If you are approaching retirement, there are several things to consider in regards to the amount of tax, deductions, and income you will incur from accounts you’ve contributed to during your career. It’s important to understand the amount of your income that will be taxable and what your tax rate will be after you retire. Even with lower tax rates currently applied to retirement income, there are strategies that can help you maximize your income and reduce taxes.
Four accounts that have unique tax advantages you can access any time while still working are: Roth 401(k) & Roth IRAs, taxable accounts, tax-deferred accounts, and health savings accounts.
Roth accounts provide the benefit that they will not incur any additional taxes when withdrawn in retirement because you already would’ve contributed a value after taxes were taken. A way you can avoid the required minimum distribution that applies to a Roth 401(k) is by rolling it over to a Roth IRA once retired.

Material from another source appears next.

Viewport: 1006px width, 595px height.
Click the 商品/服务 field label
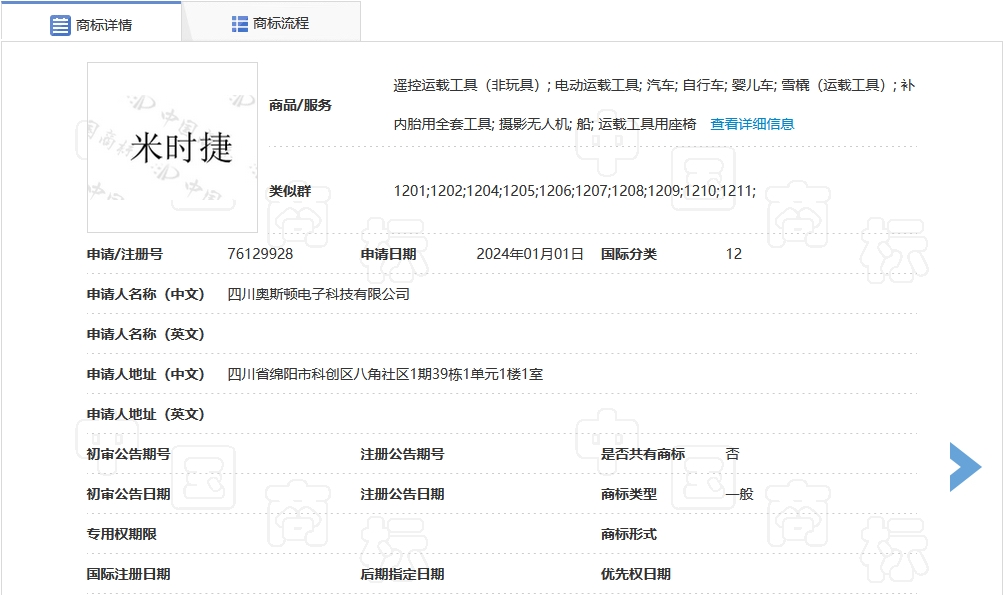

Taxable accounts are taxable income investment accounts through a traditional bank and brokerage account. This means that income tax is taken out in the year it is earned. There are situations where these can be used to offset capital gains or as an investment for a loss and are exempt from required minimum distributions.
Tax-deferred accounts include 401(k)s, 403(b)s, and traditional IRAs that you contribute to pre-retirement and advantageously reduce your taxable income in the year you made the contribution. These contributions and gains aren’t usually taxed until retirement and do then incur traditional income tax rates. However, it is important to consider that these accounts require minimum distributions to be taken after the age of 72.
Lastly, Health savings accounts (HSA) you’ve contributed to offered by your employer can be utilized as an effective savings account. These contributions and investments grow tax-free, can reduce your taxable income to a limit, and don’t incur tax when withdrawn for qualified medical expenses. HSAs are exempt from required minimum distributions.
By knowing the different accounts available to you, make informed decisions on the diversification and combination of accounts you choose to have your money available in. Consulting with a tax professional as you approach the age for retirement should also be highly considered. Waiting until the last minute might cause you to pay more taxes than you thought.